The human cost of this particular in-group dynamic can be huge. When the criteria for admission to the group is to curry favor, people who won't or can't are frozen out and made to suffer.

Good people may leave an organization rather than endure this interpersonal discrimination, and they are probably wise to. For those who stay, morale is low, productivity is reduced, and creativity is simply stilled. You just have to spend too much time watching your back to get quality work done.

Of course in real life most office groups do some constructive problem solving but manage a fair share of gossip too, admitting the people who work best, but including the occasional lovable jerk and shunning the occasional competent fool. And providing a critical, intangible steel thread to the complex social fabric of the workplace.

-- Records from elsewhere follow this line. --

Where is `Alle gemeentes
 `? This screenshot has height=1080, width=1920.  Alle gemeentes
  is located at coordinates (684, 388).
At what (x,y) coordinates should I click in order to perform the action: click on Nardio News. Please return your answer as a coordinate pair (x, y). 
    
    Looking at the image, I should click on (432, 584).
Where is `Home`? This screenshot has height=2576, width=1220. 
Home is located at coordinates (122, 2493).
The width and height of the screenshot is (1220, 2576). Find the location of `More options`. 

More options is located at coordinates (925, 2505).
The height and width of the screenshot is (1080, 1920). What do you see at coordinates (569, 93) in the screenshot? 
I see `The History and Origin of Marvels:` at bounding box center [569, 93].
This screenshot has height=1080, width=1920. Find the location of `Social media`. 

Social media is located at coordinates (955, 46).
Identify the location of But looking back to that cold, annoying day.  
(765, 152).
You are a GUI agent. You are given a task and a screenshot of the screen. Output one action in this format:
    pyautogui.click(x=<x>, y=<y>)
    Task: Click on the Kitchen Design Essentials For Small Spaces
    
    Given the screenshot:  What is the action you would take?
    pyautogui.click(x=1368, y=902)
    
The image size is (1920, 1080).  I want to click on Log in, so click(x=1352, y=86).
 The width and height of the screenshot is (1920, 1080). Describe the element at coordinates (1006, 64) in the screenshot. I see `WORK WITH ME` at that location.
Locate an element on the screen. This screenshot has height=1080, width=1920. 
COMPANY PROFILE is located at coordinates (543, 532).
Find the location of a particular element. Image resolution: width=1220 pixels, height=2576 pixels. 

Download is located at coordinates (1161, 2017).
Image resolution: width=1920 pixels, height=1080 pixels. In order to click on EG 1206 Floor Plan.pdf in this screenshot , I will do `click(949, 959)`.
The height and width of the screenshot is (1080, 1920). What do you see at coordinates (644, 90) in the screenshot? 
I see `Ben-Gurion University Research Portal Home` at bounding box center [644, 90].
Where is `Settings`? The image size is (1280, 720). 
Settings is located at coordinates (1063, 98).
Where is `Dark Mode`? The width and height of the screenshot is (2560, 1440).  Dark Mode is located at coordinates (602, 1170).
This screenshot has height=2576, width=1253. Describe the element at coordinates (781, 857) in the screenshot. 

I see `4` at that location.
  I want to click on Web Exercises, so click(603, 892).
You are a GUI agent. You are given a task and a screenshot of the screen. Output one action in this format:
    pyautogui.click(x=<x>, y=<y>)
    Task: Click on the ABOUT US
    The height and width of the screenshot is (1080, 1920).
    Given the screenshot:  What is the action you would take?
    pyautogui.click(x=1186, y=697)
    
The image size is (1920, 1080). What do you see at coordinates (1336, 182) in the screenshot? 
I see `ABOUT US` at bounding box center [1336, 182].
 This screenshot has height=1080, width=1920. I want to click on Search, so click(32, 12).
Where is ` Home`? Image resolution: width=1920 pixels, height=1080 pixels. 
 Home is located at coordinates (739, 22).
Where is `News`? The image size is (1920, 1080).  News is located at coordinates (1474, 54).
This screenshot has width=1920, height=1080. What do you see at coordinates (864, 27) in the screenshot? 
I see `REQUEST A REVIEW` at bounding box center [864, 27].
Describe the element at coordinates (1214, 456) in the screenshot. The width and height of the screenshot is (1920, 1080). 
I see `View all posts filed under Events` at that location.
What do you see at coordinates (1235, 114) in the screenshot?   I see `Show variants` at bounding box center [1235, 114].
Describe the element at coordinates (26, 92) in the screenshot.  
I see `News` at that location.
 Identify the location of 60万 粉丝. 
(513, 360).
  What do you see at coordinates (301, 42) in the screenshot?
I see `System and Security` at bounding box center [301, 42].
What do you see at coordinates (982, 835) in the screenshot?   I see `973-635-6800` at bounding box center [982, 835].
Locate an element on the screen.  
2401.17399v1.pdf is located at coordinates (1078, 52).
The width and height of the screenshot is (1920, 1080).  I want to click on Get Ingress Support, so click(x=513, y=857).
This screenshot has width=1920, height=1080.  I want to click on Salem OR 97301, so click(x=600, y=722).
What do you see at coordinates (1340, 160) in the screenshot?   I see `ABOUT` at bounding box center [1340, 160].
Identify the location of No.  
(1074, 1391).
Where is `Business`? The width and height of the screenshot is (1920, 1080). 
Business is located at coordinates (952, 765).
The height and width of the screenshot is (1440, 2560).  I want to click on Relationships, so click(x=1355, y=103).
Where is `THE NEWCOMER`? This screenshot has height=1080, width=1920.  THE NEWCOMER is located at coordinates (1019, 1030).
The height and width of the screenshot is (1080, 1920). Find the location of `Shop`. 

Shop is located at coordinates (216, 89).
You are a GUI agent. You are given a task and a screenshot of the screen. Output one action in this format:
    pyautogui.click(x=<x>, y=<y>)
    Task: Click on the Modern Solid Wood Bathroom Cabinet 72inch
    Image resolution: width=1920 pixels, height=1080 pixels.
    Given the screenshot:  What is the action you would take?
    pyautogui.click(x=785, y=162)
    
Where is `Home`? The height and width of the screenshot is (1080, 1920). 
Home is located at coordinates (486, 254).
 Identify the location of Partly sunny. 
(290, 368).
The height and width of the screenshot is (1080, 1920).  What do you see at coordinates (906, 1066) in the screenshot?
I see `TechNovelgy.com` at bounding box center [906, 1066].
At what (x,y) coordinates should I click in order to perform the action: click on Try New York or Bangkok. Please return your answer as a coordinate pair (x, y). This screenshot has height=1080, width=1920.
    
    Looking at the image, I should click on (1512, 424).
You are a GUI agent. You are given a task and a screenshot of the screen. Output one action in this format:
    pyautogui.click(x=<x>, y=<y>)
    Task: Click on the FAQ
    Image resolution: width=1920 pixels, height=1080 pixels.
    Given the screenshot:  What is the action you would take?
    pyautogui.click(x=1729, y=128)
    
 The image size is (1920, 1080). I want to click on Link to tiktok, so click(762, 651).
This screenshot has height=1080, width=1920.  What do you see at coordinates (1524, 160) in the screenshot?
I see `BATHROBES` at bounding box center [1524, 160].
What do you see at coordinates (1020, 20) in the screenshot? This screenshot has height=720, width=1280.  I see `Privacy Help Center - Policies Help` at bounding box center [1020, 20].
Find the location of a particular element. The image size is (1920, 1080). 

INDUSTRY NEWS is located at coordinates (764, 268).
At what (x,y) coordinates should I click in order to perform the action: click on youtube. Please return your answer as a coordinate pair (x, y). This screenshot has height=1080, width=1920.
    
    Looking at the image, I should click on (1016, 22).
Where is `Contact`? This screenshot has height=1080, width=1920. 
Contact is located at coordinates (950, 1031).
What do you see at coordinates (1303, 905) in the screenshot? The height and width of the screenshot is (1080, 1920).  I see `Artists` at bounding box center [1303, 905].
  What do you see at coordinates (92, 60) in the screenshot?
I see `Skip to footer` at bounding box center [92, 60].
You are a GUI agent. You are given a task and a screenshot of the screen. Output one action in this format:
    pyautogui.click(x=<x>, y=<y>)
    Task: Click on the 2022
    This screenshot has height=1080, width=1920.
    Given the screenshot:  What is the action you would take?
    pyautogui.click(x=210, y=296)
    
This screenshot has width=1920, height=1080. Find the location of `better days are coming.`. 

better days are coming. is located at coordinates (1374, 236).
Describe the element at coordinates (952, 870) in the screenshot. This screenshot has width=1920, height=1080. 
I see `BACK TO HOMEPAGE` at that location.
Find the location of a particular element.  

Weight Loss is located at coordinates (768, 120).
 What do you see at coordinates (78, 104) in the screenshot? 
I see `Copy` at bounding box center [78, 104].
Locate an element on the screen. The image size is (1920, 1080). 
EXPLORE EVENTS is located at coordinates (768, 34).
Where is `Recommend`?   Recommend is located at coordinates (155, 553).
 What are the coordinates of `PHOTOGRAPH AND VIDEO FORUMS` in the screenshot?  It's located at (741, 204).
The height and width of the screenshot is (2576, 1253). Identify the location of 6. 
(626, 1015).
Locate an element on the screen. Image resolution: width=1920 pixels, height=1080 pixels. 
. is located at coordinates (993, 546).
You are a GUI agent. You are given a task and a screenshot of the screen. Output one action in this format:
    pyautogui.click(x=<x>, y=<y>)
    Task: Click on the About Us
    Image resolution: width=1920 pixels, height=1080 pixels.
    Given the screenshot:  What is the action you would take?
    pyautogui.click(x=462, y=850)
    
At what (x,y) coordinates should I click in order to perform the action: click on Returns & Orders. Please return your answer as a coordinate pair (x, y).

Judith Sills, Ph.D., is a Philadelphia-based clinical psychologist.

What Gets You In?

Whatever the nature of your workplace in-crowd, some traits and behaviors are more likely to gain you admission. Consider these:

  • You Want to Be There. Frankly, not everyone does. Some of us deliberately avoid identification with any subgroup. We prefer to be "floaters."
  • Your Personality. Sometimes the people with power really are the ones with charm and charisma. Naturally, everyone wants to be around them.
  • Your Gender. In-crowds run by old-boy networks or newer girl groups may not exclude the other gender. But you have to be willing to play by their rules.
  • Your Boss. A mediocre CEO might surround him or herself with yes-people. Or he might only feel secure with those he's known forever. Short of refining your suck-up skills or waiting for regime change, there's little you can do.
  • Your Organizational Structure. Some groups, schools for example, identify a subcategory of people as "leadership council" of some kind, which becomes an informal in-group. You have to get yourself on the council to be in.